The map_reaction_smiles_using_chytorch_rxnmap script can be utilized as follows:

# Example #1: Map a chemical reaction SMILES string using the Chytorch RxnMap approach.
python scripts/map_reaction_smiles_using_chytorch_rxnmap.py \
  --reaction_smiles "OCN1C(=O)Cc2ccccc12.c1nc2ccccc2[nH]1>>O=C1Cc2ccccc2N1Cn1cnc2ccccc12"

# Example #2: Map a chemical reaction SMILES dataset using the Chytorch RxnMap approach.
python scripts/map_reaction_smiles_using_chytorch_rxnmap.py \
  --input_csv_file_path "data/uspto_50k_by_20171116_coley_c_w_et_al.csv" \
  --reaction_smiles_column_name "rxn_smiles" \
  --output_csv_file_path "data/uspto_50k_by_20171116_coley_c_w_et_al_chytorch_rxnmap.csv"

Please keep in mind that the execution device of the model at the center of the approach is set to the CPU by default, and the number of utilized CPU cores is not easily controllable.

LocalMapper

The map_reaction_smiles_using_local_mapper script can be utilized as follows:

# Example #1: Map a chemical reaction SMILES string using the LocalMapper approach.
python scripts/map_reaction_smiles_using_local_mapper.py \
  --reaction_smiles "CS(Cl)(=O)=O.OCCN1CCCc2cc(ccc12)C#N>>CS(=O)(=O)OCCN1CCCc2cc(ccc12)C#N"

# Example #2: Map a chemical reaction SMILES dataset using the LocalMapper approach.
python scripts/map_reaction_smiles_using_local_mapper.py \
  --input_csv_file_path "data/uspto_50k_by_20171116_coley_c_w_et_al.csv" \
  --reaction_smiles_column_name "rxn_smiles" \
  --output_csv_file_path "data/uspto_50k_by_20171116_coley_c_w_et_al_local_mapper.csv"

License Information

The contents of this repository are published under the MIT license.
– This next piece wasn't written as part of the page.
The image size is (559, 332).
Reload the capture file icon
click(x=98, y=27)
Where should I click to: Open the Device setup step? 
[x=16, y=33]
Please refer to individual references for more details regarding the license information of external resources utilized within this repository.

Contact

If you are interested in contributing to this repository by reporting bugs, suggesting improvements, or submitting feedback, feel free to use GitHub Issues.

References

[1] EPAM Indigo: https://lifescience.opensource.epam.com/indigo/index.html. Accessed on: July 26th, 2024.

[2] Schwaller, P., Hoover, B., Reymond, J., Strobelt, H., and Laino, T. Extraction of Organic Chemistry Grammar from Unsupervised Learning of Chemical Reactions. Sci. Adv., 7, eabe4166, 2021.
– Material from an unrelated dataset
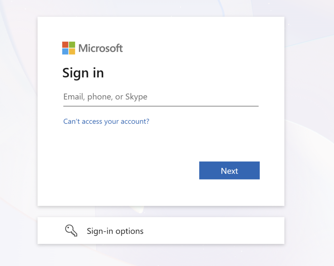Click the red square in Microsoft logo
Image resolution: width=334 pixels, height=266 pixels.
[x=65, y=45]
[3] Nugmanov, R., Dyubankova, N., Gedich, A., and Wegner, J.K. Bidirectional Graphormer for Reactivity Understanding: Neural Network Trained to Reaction Atom-to-atom Mapping Task. J. Chem. Inf. Model., 2022, 62, 14, 3307–3315.

[4] Chen, S., An, S., Babazade, R., and Jung, Y. Precise Atom-to-atom Mapping for Organic Reactions via Human-in-the-loop Machine Learning. Nat. Commun., 15, 2250, 2024.